A nurse is caring for an alert, ambulatory, older adult with urinary frequency who has difficulty making it to the bathroom in time. Which nursing intervention is most appropriate to include in the care plan for this patient?
- A. Explaining that incontinence is an expected occurrence with aging
- B. Asking the patient's family/caregivers to purchase incontinence pads for the patient
- C. Teaching the patient how to perform PFMT exercises at regular intervals
- D. Inserting an indwelling catheter to prevent skin breakdown
Correct Answer: C
Rationale: Pelvic floor exercises (Kegel exercises) may help a patient regain control of the micturition. Incontinence is not a normal consequence of aging. Using absorbent products may remove motivation from the patient and caregiver to seek evaluation and treatment of the incontinence; they should be used only after careful evaluation by a health care provider. Due to risk for infection, an indwelling catheter is the last choice of treatment.

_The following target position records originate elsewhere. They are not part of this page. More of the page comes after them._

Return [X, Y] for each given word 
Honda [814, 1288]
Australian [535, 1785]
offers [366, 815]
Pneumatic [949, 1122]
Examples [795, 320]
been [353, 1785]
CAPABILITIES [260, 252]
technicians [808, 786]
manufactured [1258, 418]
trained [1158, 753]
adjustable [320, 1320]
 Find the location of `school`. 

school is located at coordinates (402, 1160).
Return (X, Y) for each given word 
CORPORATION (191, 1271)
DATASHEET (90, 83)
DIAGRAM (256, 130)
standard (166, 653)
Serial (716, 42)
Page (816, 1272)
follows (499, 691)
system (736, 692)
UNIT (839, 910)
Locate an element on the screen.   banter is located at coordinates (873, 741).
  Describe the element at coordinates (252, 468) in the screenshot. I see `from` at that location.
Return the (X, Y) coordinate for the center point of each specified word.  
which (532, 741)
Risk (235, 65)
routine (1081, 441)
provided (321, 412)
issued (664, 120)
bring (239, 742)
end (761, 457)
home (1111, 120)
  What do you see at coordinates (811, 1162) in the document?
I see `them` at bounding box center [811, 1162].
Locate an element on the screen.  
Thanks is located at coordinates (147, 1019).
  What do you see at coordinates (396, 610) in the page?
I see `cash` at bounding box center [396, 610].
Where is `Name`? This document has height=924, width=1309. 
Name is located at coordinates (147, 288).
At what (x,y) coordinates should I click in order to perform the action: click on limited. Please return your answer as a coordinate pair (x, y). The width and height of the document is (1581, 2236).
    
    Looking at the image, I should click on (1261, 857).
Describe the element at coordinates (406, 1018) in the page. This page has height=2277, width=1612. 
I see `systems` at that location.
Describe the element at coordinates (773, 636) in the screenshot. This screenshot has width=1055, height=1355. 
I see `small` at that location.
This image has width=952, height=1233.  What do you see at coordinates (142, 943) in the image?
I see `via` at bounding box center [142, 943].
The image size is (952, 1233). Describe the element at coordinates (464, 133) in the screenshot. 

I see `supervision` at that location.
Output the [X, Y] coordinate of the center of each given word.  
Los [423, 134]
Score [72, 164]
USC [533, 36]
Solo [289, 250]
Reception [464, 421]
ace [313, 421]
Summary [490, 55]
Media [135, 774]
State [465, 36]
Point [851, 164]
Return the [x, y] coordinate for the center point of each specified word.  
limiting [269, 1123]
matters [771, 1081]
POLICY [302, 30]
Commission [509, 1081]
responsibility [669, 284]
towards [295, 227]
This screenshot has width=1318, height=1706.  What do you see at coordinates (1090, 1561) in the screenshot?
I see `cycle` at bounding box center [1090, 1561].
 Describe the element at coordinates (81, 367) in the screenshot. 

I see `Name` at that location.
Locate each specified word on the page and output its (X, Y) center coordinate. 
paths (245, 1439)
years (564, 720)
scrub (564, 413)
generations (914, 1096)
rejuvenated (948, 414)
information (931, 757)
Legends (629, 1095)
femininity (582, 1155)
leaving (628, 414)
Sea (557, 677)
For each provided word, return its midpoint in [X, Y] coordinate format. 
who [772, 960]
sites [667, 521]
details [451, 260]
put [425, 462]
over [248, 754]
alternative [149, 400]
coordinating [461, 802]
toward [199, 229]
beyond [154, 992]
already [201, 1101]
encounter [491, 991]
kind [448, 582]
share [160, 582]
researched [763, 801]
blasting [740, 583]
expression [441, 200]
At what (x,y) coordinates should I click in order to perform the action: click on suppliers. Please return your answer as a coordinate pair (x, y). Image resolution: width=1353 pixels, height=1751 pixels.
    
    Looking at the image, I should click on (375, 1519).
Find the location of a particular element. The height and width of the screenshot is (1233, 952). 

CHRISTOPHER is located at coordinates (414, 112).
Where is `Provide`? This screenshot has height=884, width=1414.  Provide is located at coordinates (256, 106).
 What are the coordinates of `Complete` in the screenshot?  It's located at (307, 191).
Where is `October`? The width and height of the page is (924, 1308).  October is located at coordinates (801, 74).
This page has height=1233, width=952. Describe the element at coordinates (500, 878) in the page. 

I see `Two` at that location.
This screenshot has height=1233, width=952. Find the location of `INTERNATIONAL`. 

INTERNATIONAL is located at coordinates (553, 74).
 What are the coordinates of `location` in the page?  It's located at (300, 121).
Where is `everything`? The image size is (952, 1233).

A nurse is changing the stoma appliance on a patient's ileal conduit. Which finding requires the nurse to follow up with the provider?
- A. Stoma is moist.
- B. Skin around the stoma is irritated.
- C. Urine is leaking from the stoma.
- D. Stoma is a purple-black color.
Correct Answer: D
Rationale: The stoma should appear pink to red, shiny, and moist; a dark brown or purple-blue stoma may reflect compromised circulation. The nurse contacts the health care provider immediately. A urostomy is incontinent; urine leakage is expected.